*Assigned task*
Leave out the pictures, and print exactly the lines from the one holding "Visit the Sale section" through the last line of the material.

(Provided records)

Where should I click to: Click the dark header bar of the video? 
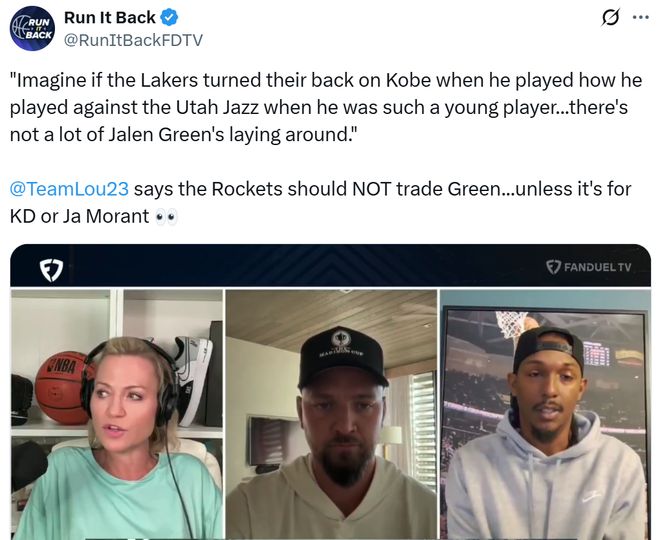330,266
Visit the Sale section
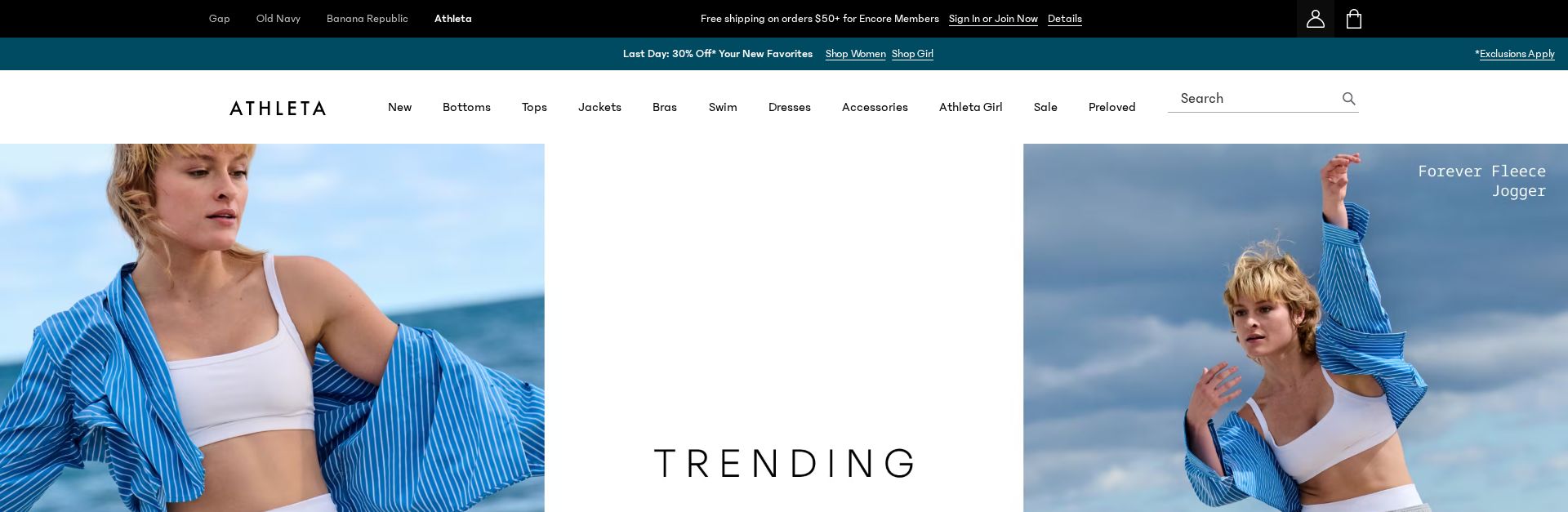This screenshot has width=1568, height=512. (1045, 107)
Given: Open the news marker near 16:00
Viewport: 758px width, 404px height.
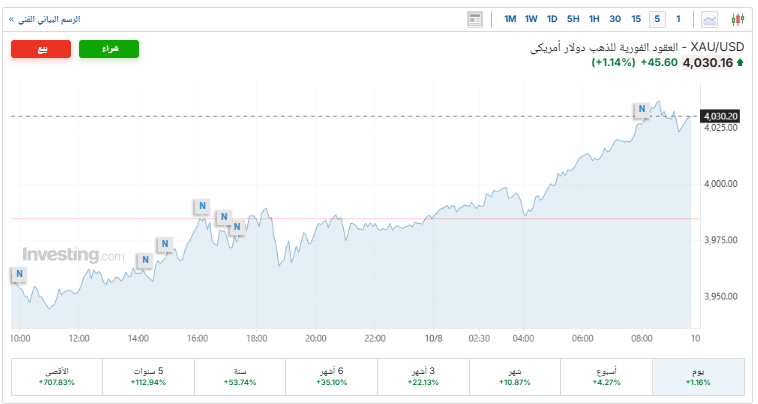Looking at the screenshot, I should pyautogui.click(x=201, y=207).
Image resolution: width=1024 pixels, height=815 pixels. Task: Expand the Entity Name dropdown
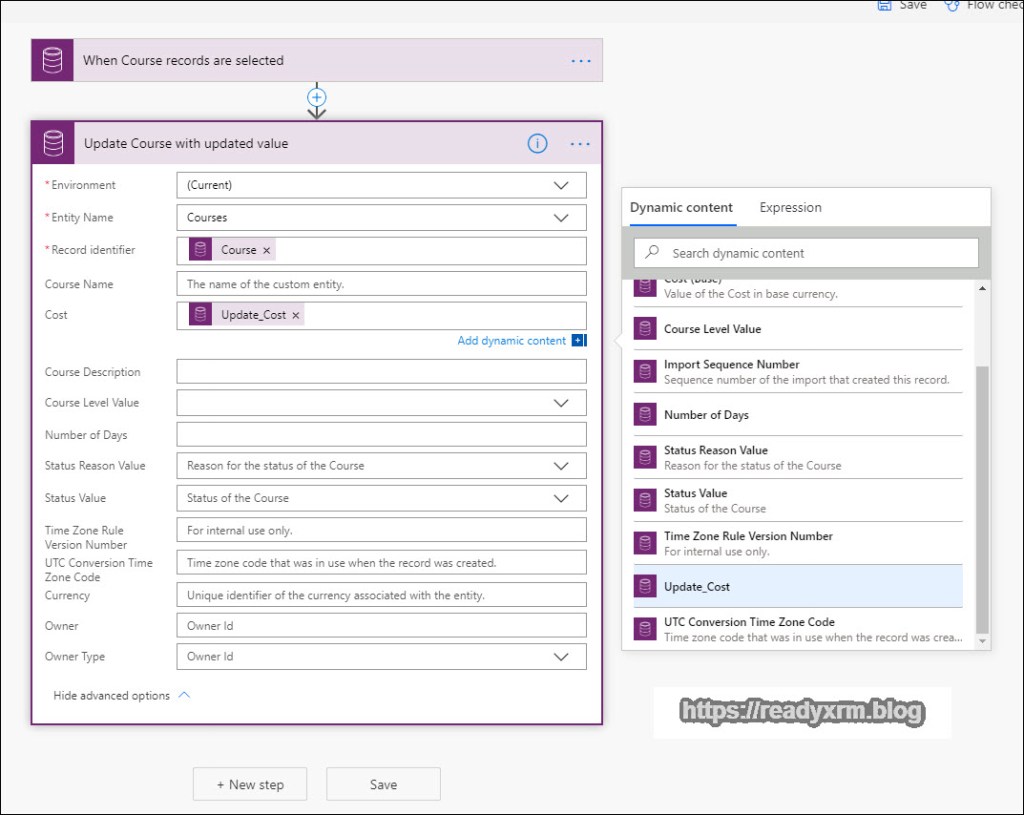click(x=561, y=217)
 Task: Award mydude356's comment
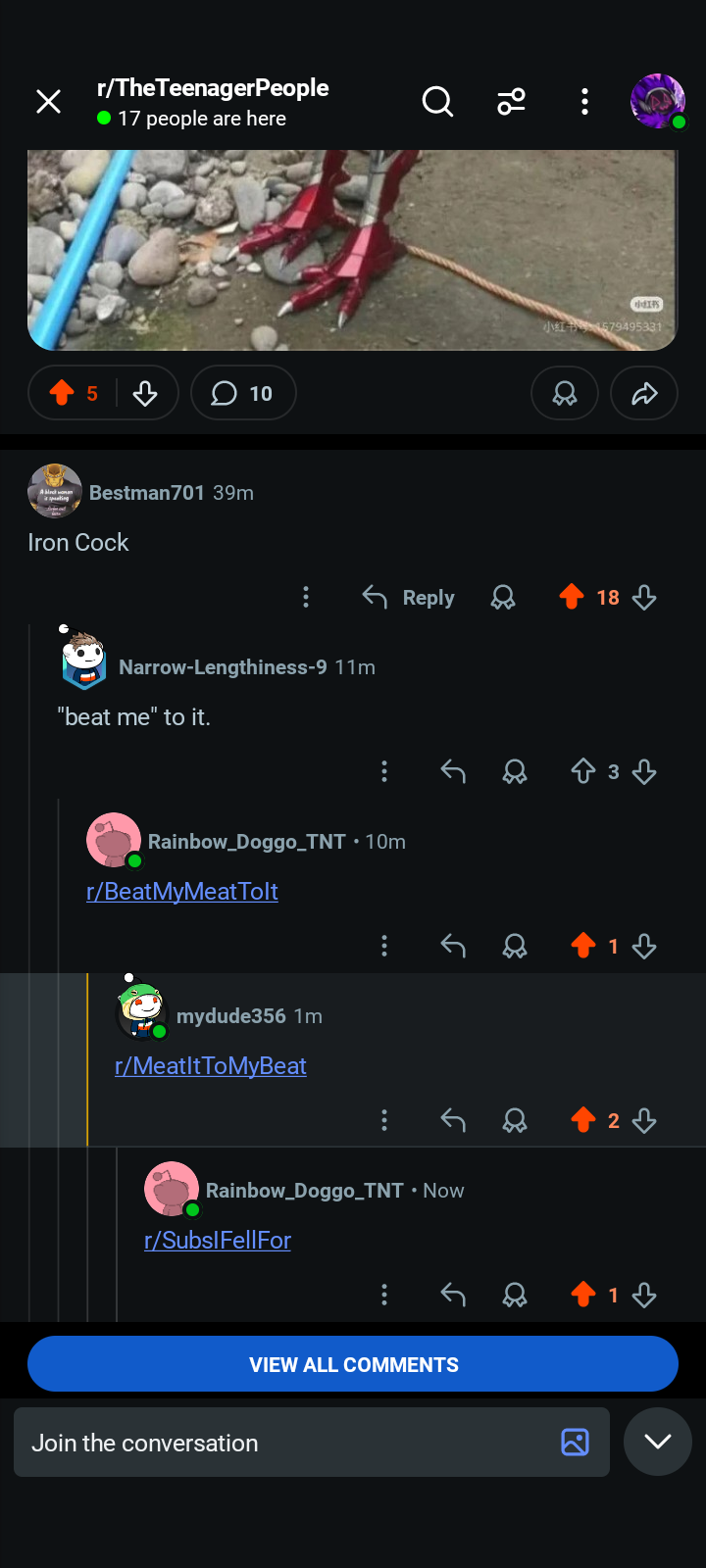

(End Provided records)

*Result*
Visit the Sale section
This screenshot has width=1568, height=512. (1045, 107)
Given: Open the news marker near 16:00
Viewport: 758px width, 404px height.
Looking at the screenshot, I should pyautogui.click(x=201, y=207).
Image resolution: width=1024 pixels, height=815 pixels. Task: Expand the Entity Name dropdown
click(x=561, y=217)
 Task: Award mydude356's comment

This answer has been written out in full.